Monday, February 13, 2012

The war rages on

I have been finished my last chemo treatment for almost two weeks now. I continued with my "cocktail" of continuous drugs, massage and laying low; which worked and again I didn't have nearly as much discomfort as I did the first time on this drug. What I did have more this this time was complete exhaustion. I was so tired, but each time I went to lay down my brain started to get up and running, to the point where I was about ready to bang it against the headboard....shut up I need sleep!

The stupidest things would pop into my head; like, how many Spanish words do I know...let's just say you know it is going to be a short conversation when it starts with quesadilla. So I must admit that ativan and I have occasionally gotten acquainted as it doesn't put me to sleep, but it does make the gears in my brain turn off.

I did not come through this round unscathed. My skin is peeling off like a snakes second skin. I have a red spot where my vein is rejecting the drug, my right hand is swollen-but no more and no less than the past times...and I lost my taste for almost two weeks. For a girl who enjoys cooking and food this was the hardest part. Watermelon is my friend- going in anyways.

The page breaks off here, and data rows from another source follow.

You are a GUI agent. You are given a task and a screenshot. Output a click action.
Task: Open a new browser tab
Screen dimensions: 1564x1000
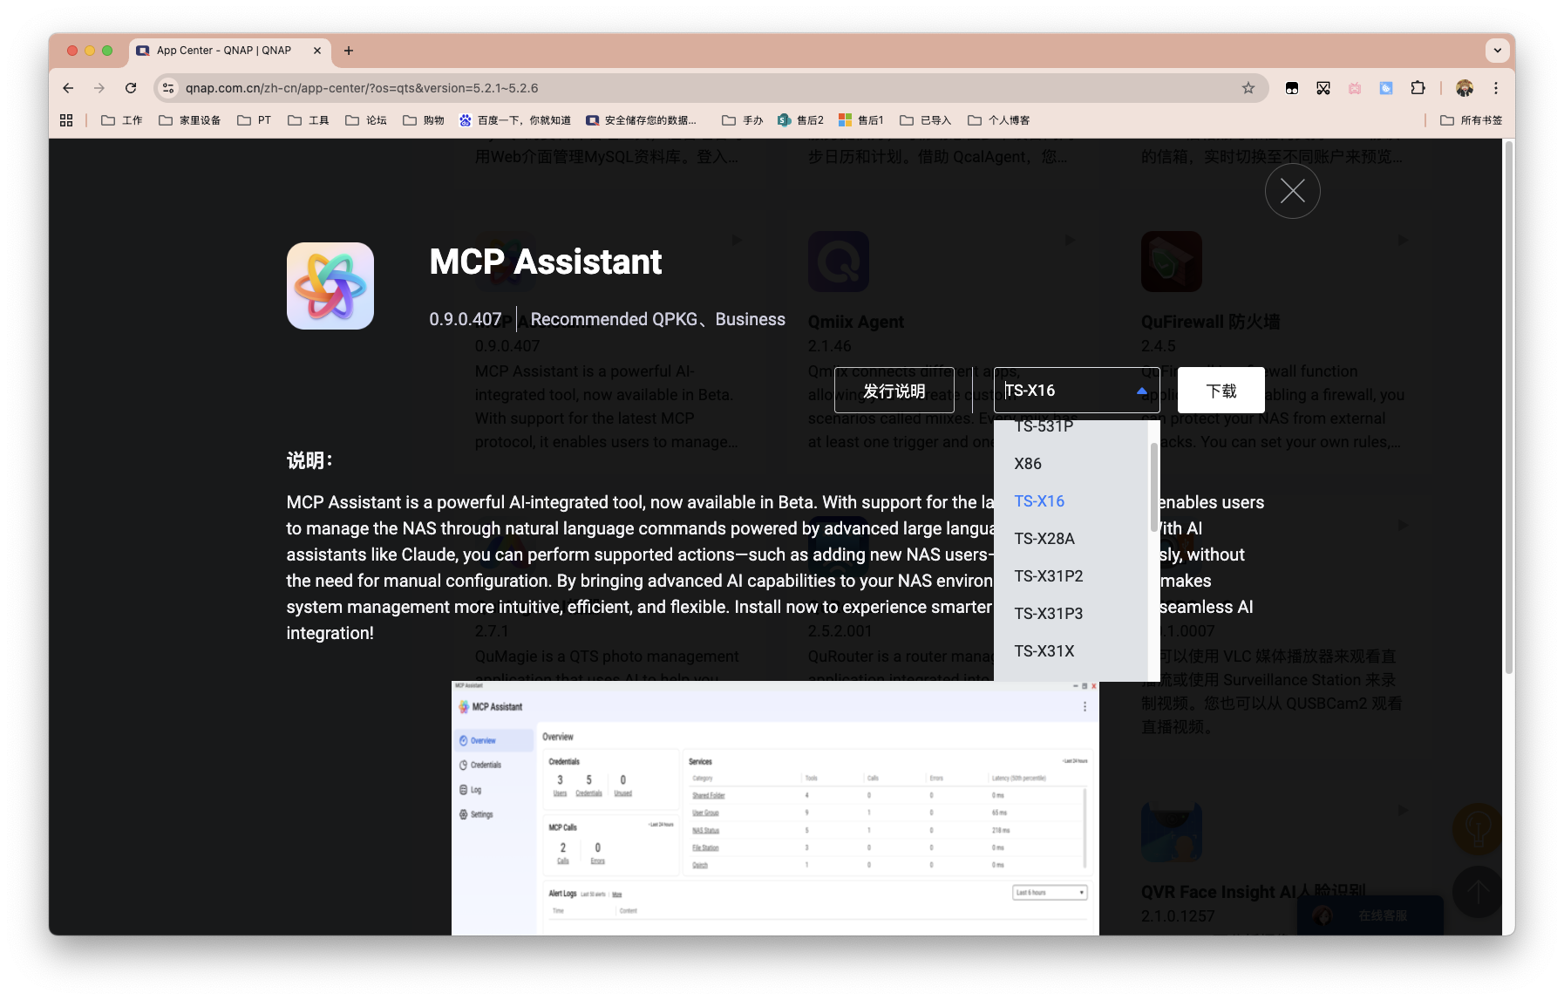click(349, 51)
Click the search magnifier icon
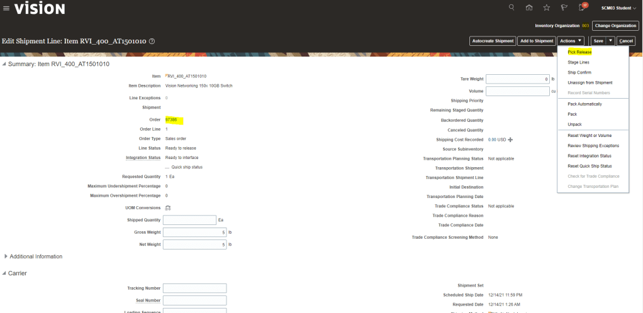The height and width of the screenshot is (313, 643). [x=511, y=8]
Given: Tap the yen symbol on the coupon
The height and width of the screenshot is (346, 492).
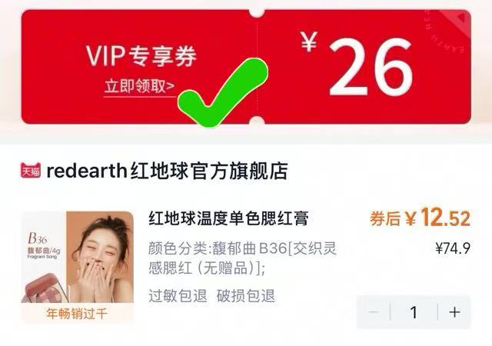Looking at the screenshot, I should (x=309, y=42).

I have also noticed some odd things that I didn't before. My nails are extremely dry and actually have bands on them like tree growth. One band for each chemo round. I have also noticed that people notice me crying but didn't know that I had no eyelashes or eyebrows...good to have long wig bangs and wear glasses. Although right now my body is in a state or not knowing if chemo is coming again or not as my face has suddenly started to break out. Seriously...3 pimples in one day...my mouth is still splitting from dryness and I am still wondering if I will loose a couple toenails. But I guess if that is the worst I come out of this with, then I guess I am doing OK.

My energy level is up and I can walk more that to the fridge without getting winded. I try to get out for daily walks but the sometimes frigid weather makes me shrink back inside the house in hopes that Spring will suddenly appear...but one long look from my dog makes me bundle up like the abominal snowman and off I go.

So while the battle between the chemo drugs and my body rages on, I at least feel now like I am on the winning side and can see the end in sight...right before they burn me!